Reading discussion led by Mar and David H.

1 Comment so far

  1. dhill24 on November 21st, 2010

    Beyond the Digital Revolution: Digitizing Fabrication

    Neil Gershenfeld is the director of the Center for Bits and Atoms and professor at MIT. CBA is a “group of people”, as Professor Gershenfeld states, “that do not make the difference between physical science and computer science”. The book, as the title indicates, deals with the “coming revolution on your desktops-from personal computers to personal fabrication”, which happens to be one that extends the digital revolution.In particular, he draws a parallel between the advent of the PC from a mainframe computer and the advent of Personal Fabricators. A PF is a machine that makes machines; its output rearranges atoms as well as bits. The output is not just a three dimensional form, but a complete functioning system with both a physical and a logical function.

    User-Centered Fabrication

    Programmable personal fabricators are already available and Fab is a narrative about how the concept has developed with some students at MIT and with the “Fab Labs” around the world. Professor Gershenfeld states that he came up with the concept of PF through his teaching of a class at MIT called, “How to make (almost) anything”. Initially targeting researchers only, this class has become a sort of “teaching on demand” or “just-in-time” educational model, since many of the students he encounters are illiterate of all or many of the tools he teaches. However, their personal desires and needs for customized designs drove their willingness to learn the tools and build their unique output. This could imply a return to a production model where the driver is the fulfillment of a personal desire rather than mass market needs. This approach can only be possible in the case of a personal fabricator; it would not be possible to fulfill individual desires with a mass production system approach.

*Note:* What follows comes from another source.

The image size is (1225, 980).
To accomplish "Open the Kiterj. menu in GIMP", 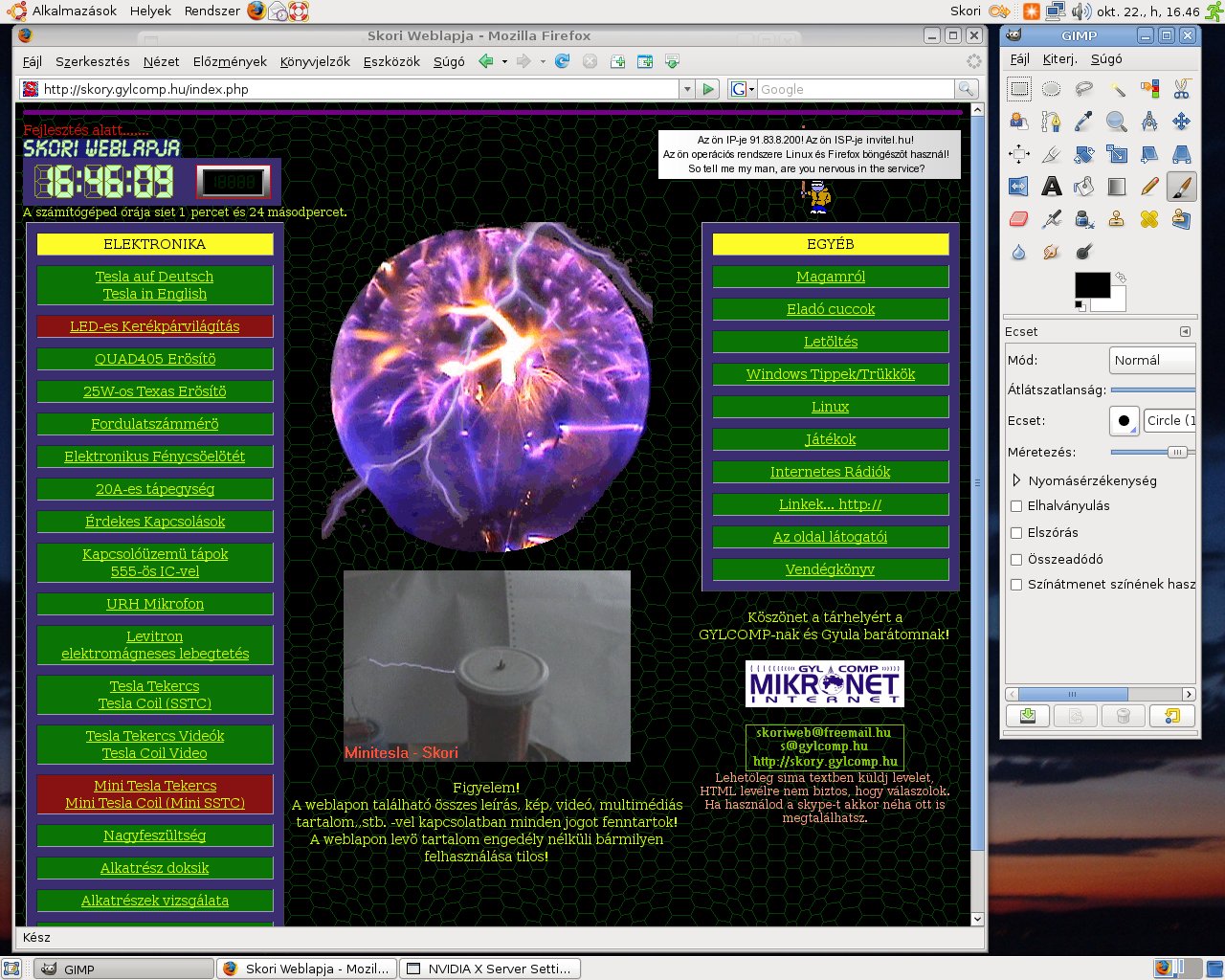I will pyautogui.click(x=1059, y=58).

    The other example of personal fabricator users is the communities that have locally implemented the “fab labs” all around the world (http://fab.cba.mit.edu/about/labs/). These are shops with tools that allow users to build within many scales and many materials with very precise specifications (http://fab.cba.mit.edu/about/fab/inv.html), within a budget of around $20,000. The labs were sort of an extended launched prototype of personal fabricators, meant to be economically self-sustaining. They have had such success that in some places they have been asked to duplicate the labs. The need for tools that allow local development of design solutions is the strength or “killer app” that has contributed to the increased development of “fab labs”. It is to bring the infrastructure more than the commodity. Appropriate computation will then extend the realm of appropriate technology.

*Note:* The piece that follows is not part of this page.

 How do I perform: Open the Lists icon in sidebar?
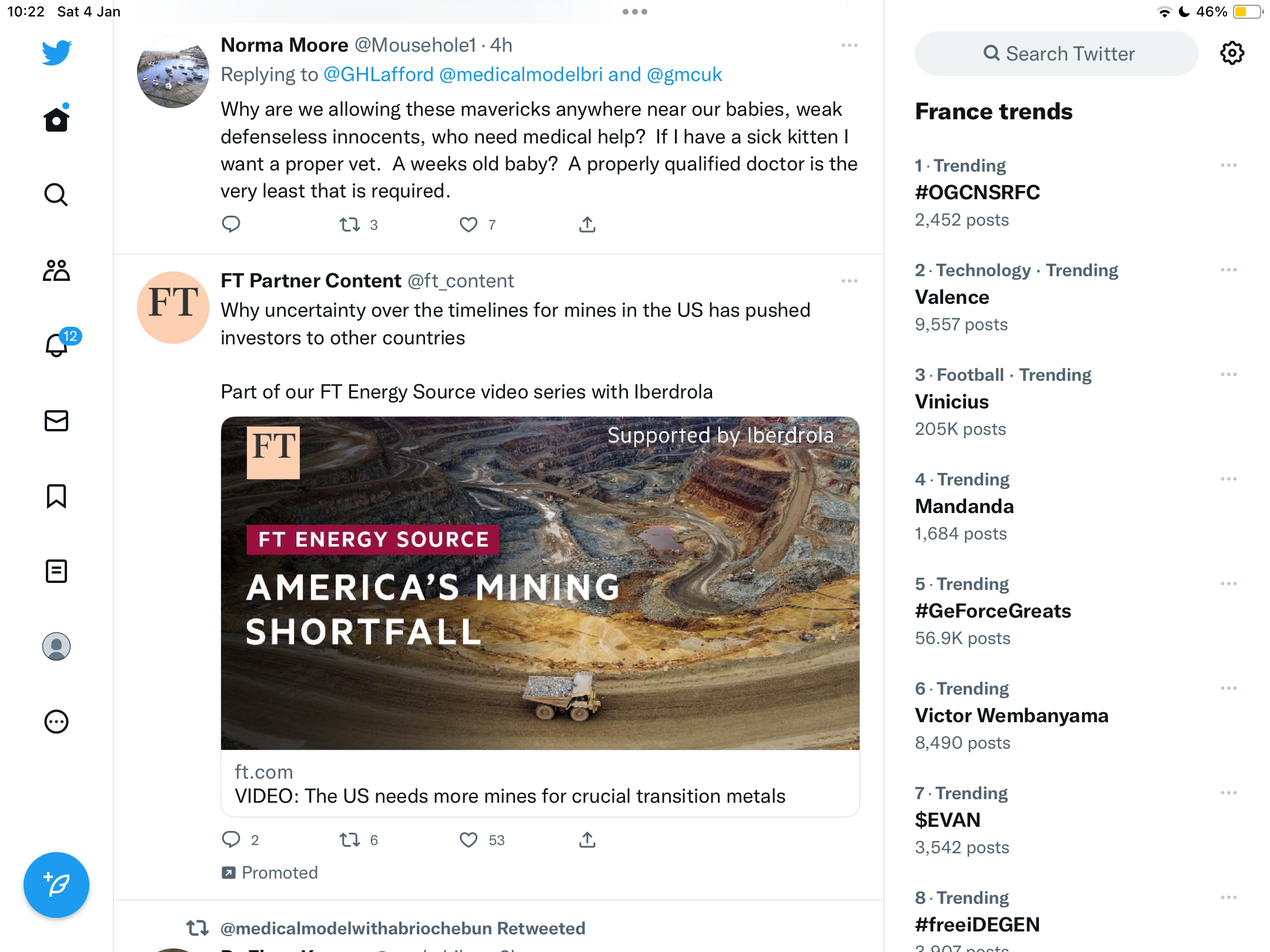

    From “pervasive computing” to pervasive educational fabrication

    The second reading starts with a similar message.It argues that when considering “pervasive computing”, one should not identify it with “pervasive processing”, but rather with the tools that link the computer to the physical world of inputs and outputs; the tools misleadingly called peripherals.

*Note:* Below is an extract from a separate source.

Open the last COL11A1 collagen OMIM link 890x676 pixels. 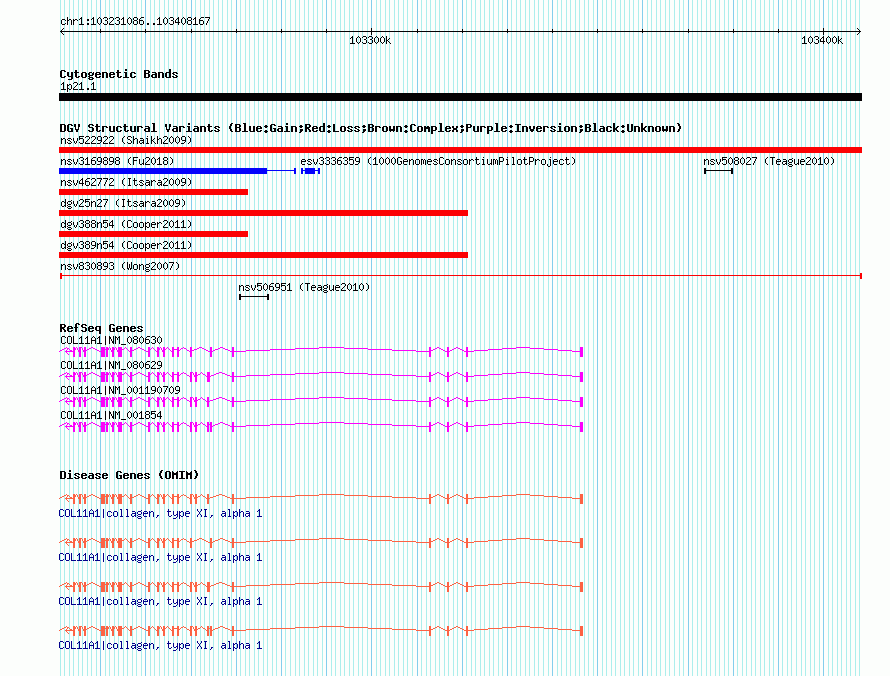click(x=160, y=645)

    However, here the focus is in another type of user and system: children and education. This type of education advocates for “pervasive educational fabrication”, which is “the power and advantages of educational fabrication broadened and augmented by making it much more compatible with the values (portability, ubiquity, accessibility, interoperability) of pervasive computing.” The authors develop three examples of the use of this pervasive educational fabrication: ornamentation, personal expression and learning process. First, they acknowledge the importance of those three concepts linked with construction. Then, they envision possible scenarios of the application of pervasive construction.

    What must be highlighted is their example of the possibility of extending the use of personal scanners that could be linked to personal home fabricators; allowing children to actively participate in the learning process by scanning what they see and have it printed at home later. The authors make an analogy to the portable camera or “nature scrapbooking”.